On Saturday, September 25, 2021 at 8:30 p.m., we invite you to a concert during which the new composition by Dawid Kusz OP “Miserere mei Deus” for vocal octet and string quartet will be presented. At the beginning, the Airis String Quartet will perform Anton Webern’s “Langsamersatz”.

Psalm 51 (Miserere mei Deus) is one of the most musicalized texts in the Bible. From the Renaissance to the present day, it has received many musical interpretations; the works of Gregorio Allegri, Josquin des Pres and Carl Gesuald da Venosa delight and move to this day.
An interesting fact is that in Polish music the best-known examples of musical interpretations of Psalm 51 do not occur until the second half of the 20th century. The text of the psalm was used by composers such as Witold Szalonek, Paweł Szymański or Stanisław Krupowicz. The earlier writings of Psalm 51 are either forgotten or little known. The resulting work is therefore to fill a certain “gap”, which is undoubtedly a relatively small number of musical interpretations of the psalm in our native culture against the background of European and world music.
The process of creative perception was preceded by careful study of the very text of Psalm 51. Contemporary exegesis offers several different interpretations of the Miserere psalm. The most insightful research on the text of the psalm was carried out by Gianfranco Ravasi in his work Il Libro dei salmi (Bologna 1986). The Italian researcher proposed an interesting concept of a philological and theological interpretation of the psalm, which became a direct inspiration for its musical arrangement.

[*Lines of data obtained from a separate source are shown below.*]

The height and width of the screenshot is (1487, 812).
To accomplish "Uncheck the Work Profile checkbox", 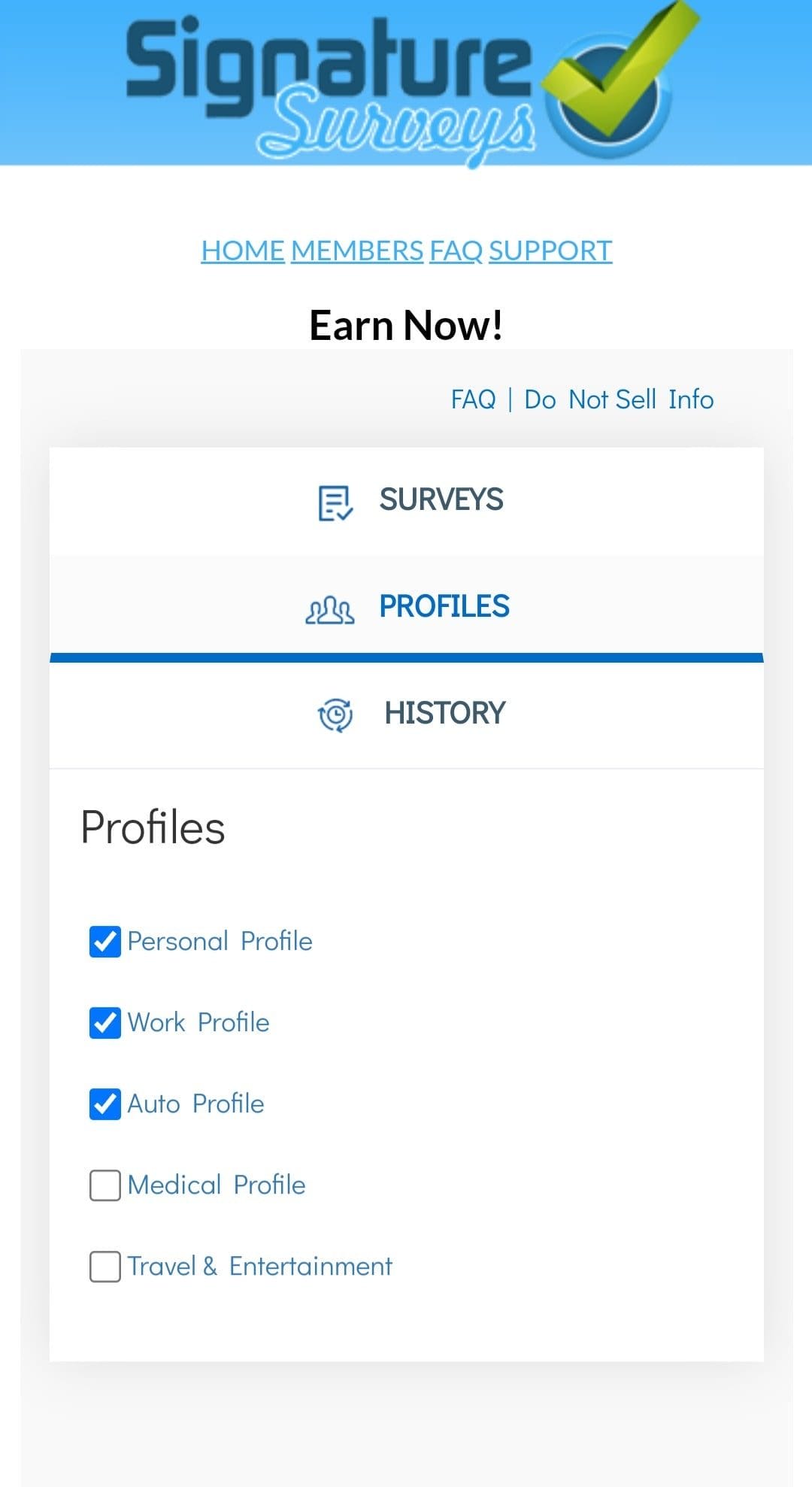I will [x=105, y=1023].
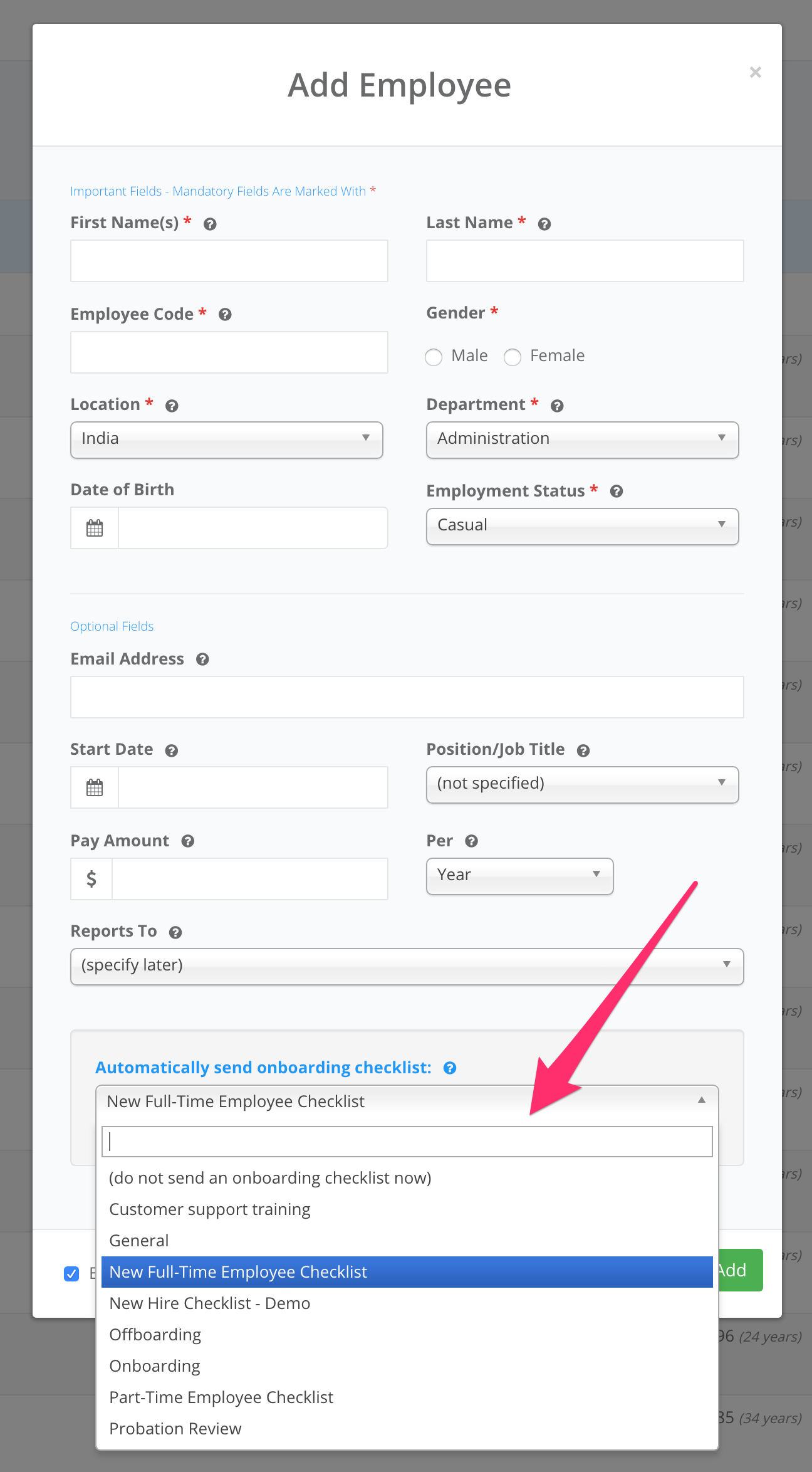Image resolution: width=812 pixels, height=1472 pixels.
Task: Open the Per dropdown showing Year
Action: (520, 876)
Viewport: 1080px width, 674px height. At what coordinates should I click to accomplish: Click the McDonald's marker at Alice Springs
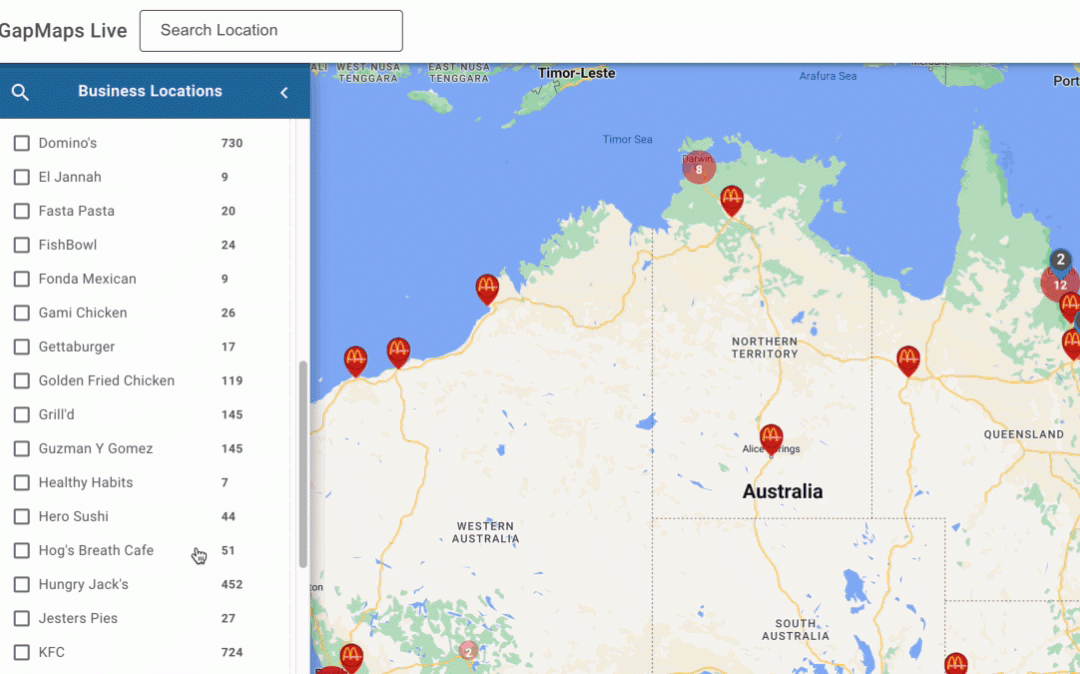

Ravasi, examining the content of the psalm, proposed the linguistic aspect of the text as a starting point, looking for repetitions, similarities, and mutual relations. This allowed him to divide the text of the psalm into three sections: Section I – verses 3-11; Section II – verses 12-14 and Section III – verses 15-21. Then, while examining the structure and meaning of Miserere‘s text, he found hidden sequences within both sections.
In the first section of the text (vv. 3-11), he noticed a certain concept in composing the text, which he called a “concentric structure”. It basically means that the final verses of the sections correspond with each other in terms of content, terminology, tenses used, and the centre of the discussed structure becomes verse 6b.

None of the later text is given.